Cronaca 04 Lug 2017 21:03

DALLA RENETTA RAGGIATA AL PERO SPADONA, LE 70 VARIETÀ DI FRUTTA ANTICA RISCOPERTE DA ENZO

DALLA RENETTA RAGGIATA AL PERO SPADONA, LE 70 VARIETÀ DI FRUTTA ANTICA RISCOPERTE DA ENZO

L’AQUILA – Oltre settanta varietà di frutta antica riscoperte nei territori montani abruzzesi, da quello aquilano alle colline di Campotosto, Montereale e Farindola, fino a Ocre. Una vita intera dedicata alle piante, agli innesti, alla riscoperta della frutta antica, alla cura di migliaia di varietà di arbusti.

Enzo Sebastiani, aquilano, esperto botanico, ha lavorato per oltre cinquant’anni al vivaio forestale Mammarella di Sant’Elia (L’Aquila) prima gestito dal Corpo Forestale dello Stato e poi dalla Regione Abruzzo, “che ne ha decretato il lento ma inesorabile declino”.

Una passione sempre verde che Enzo, oggi in pensione, non ha mai smesso di coltivare e della quale racconta a Virtù Quotidiane l’esperienza, con una saggezza che solo chi vive costantemente a contatto con la natura riesce a tramandare.

Pere, mele, ciliegie, amarene, fichi, le varietà riscoperte sono frutto di un’accurata ricerca e un’attenta analisi del territorio che Enzo ha perlustrato scrupolosamente alla ricerca di alberi da frutto abbandonati. Con l’aiuto di qualche anziano contadino e le analisi svolte al centro patologico di Pescara per testare la salute della pianta, ha ridato così linfa ad una frutta ‘antica’ che richiama i sapori intensi di una volta, difficili oggi da riprodurre con le moderne coltivazioni e gli innesti industriali.

“Il pero Spadona della zona di Marana di Montereale – dice l’ex forestale descrivendo le specie ritrovate – partorisce un frutto molto grosso, succoso che matura da ottobre a novembre, molto buono.
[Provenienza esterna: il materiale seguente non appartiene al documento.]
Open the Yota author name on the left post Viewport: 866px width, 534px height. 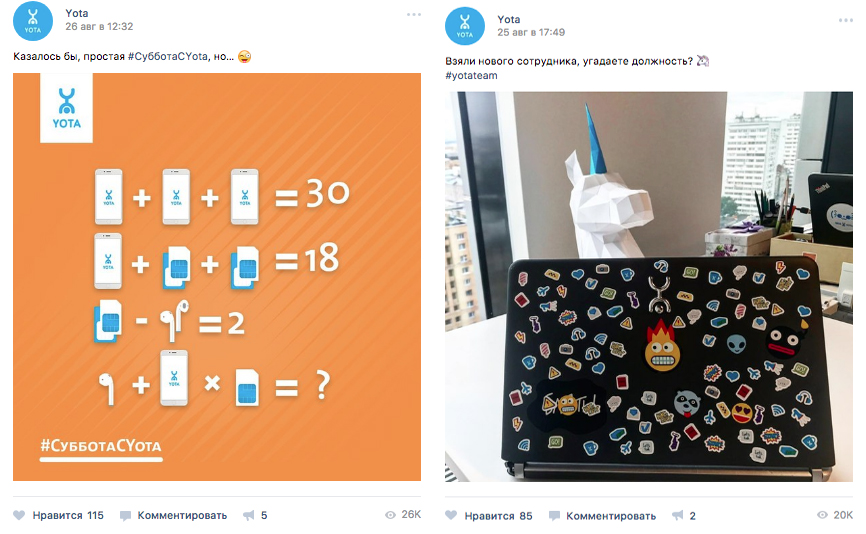click(77, 13)
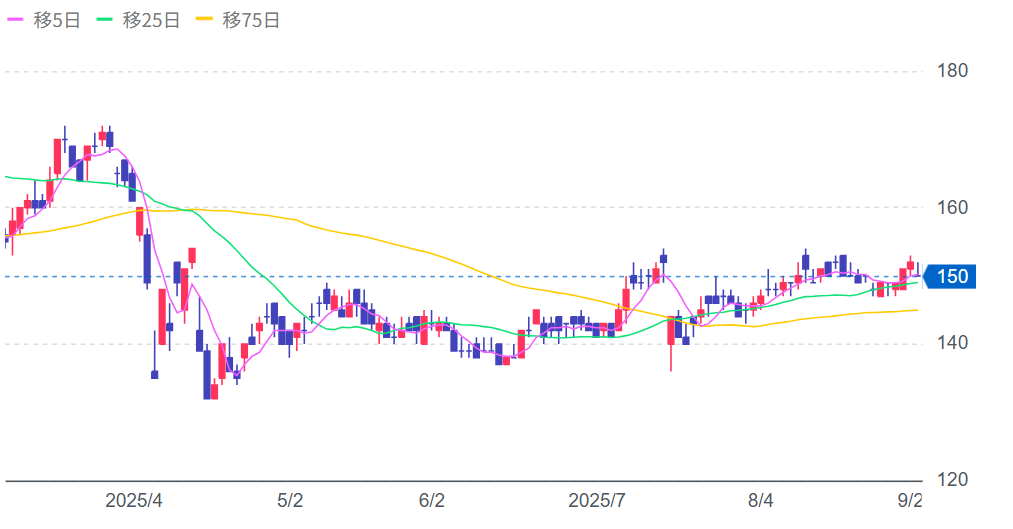Image resolution: width=1013 pixels, height=529 pixels.
Task: Select the 120 price axis label
Action: [x=952, y=480]
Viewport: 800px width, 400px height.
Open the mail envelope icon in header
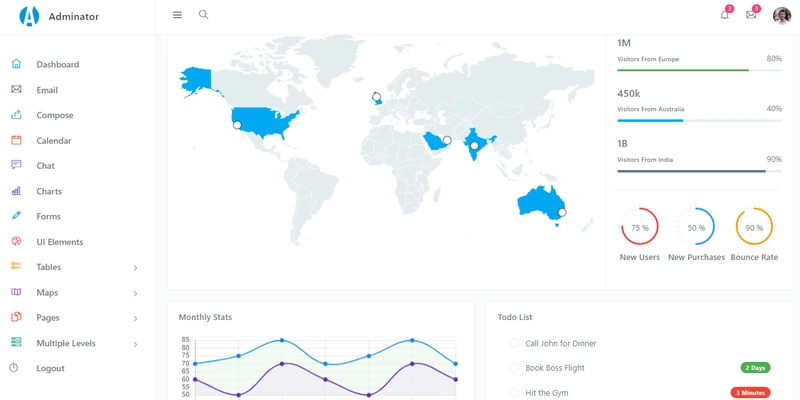click(751, 15)

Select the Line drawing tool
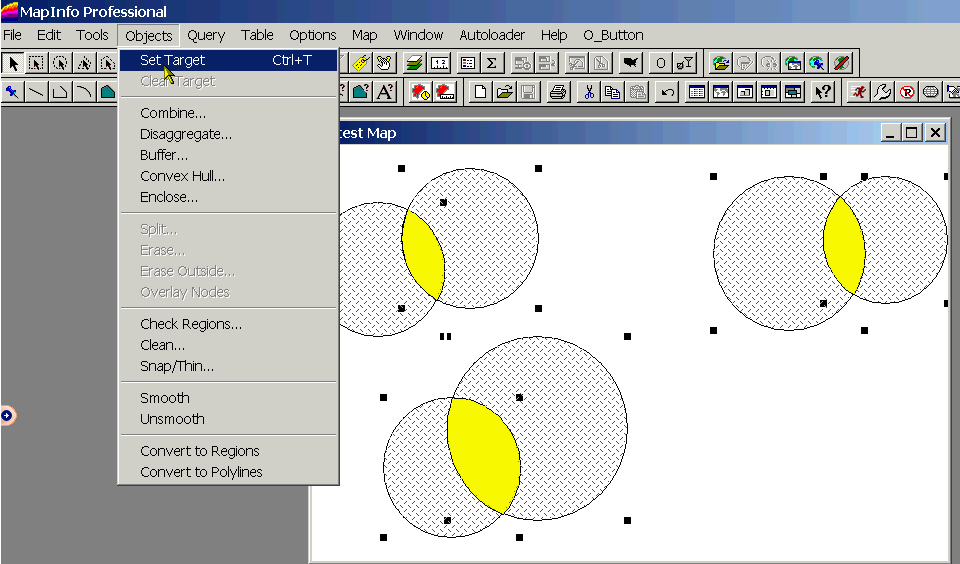click(x=36, y=92)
Poi c’è il pero Spina, una cultivar antichissima dell’aquilano, sebbene qualche esemplare si sia ritrovato nella zona del perugino che ne rivendica la paternità. Un frutto molto duro quando si raccoglie, sembra un limone che riposando poi nel fruttaio, sulla paglia o sul tavolato matura a Natale, squisito.”

“Nel frutteto delle suore di clausura di Paganica di Montereale ho ritrovato la Renetta raggiata, la Renetta rugosa, mele che fanno bene alla cura del diabete come dimostrato anche da alcuni studi – racconta – E poi la mela rossa e gialla profumata che anche il Parco Nazionale del Grasso e Monti della Laga ha voluto rinnestare con i contadini della zona. La versione antica della Golden insomma”.
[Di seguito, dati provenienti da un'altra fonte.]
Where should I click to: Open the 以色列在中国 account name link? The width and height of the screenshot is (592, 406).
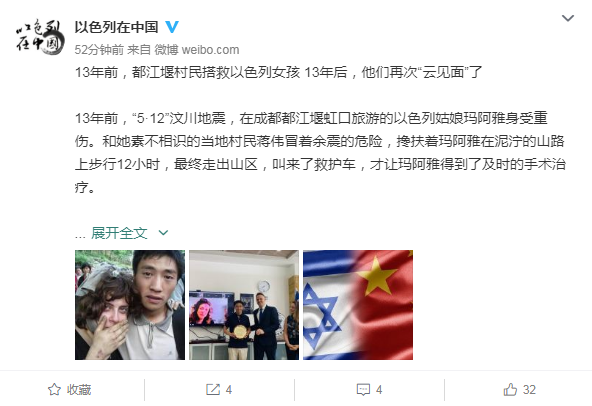[x=116, y=27]
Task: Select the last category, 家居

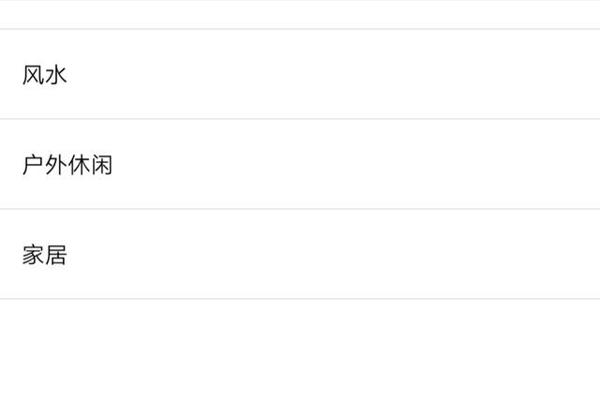Action: pos(300,254)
“Infine le ciliegie, come il ‘durone nero’ oppure la Vignola, una coltura cerasicola molto saporita e profumata. Esiste anche la ciliegia Ferrovia, una qualità venuta dopo che si è acclimatata molto bene tra l’Abruzzo e le Marche”.

Una curiosità. Le prime notizie della Ciliegia Ferrovia si hanno nel 1935. Il primo albero nacque da un nòcciolo di ciliegie vicino a un casello ferroviario nei pressi di Sammichele di Bari. Gli abitanti di questo paese la chiamarono “Ferrovì” perché l’albero era nato a pochi metri dai binari.

E poi una nota dolente sul Vivaio Forestale ormai abbandonato. “Nel periodo di gestione del Corpo Forestale dello Stato, fino agli anni settanta, dal vivaio uscivano ben sei milioni di piante per il rimboschimento di tutta la penisola italiana – ricorda – i registri lo dimostrano. Il Vivaio aquilano era il primo d’Italia in fatto di produzione, dalle resinose alle latifoglie, carpini, aceri, frassini, abeti e tanto altro. Ho spedito piante da L’Aquila in Sicilia. Lavoravano al vivaio circa 120 operai, un’eccellenza. Quando però la gestione è passata alla Regione Abruzzo – dice Enzo con rammarico – è cominciato il declino. Probabilmente, oltre ai soldi che la regione diceva non avere, è mancata la volontà politica”.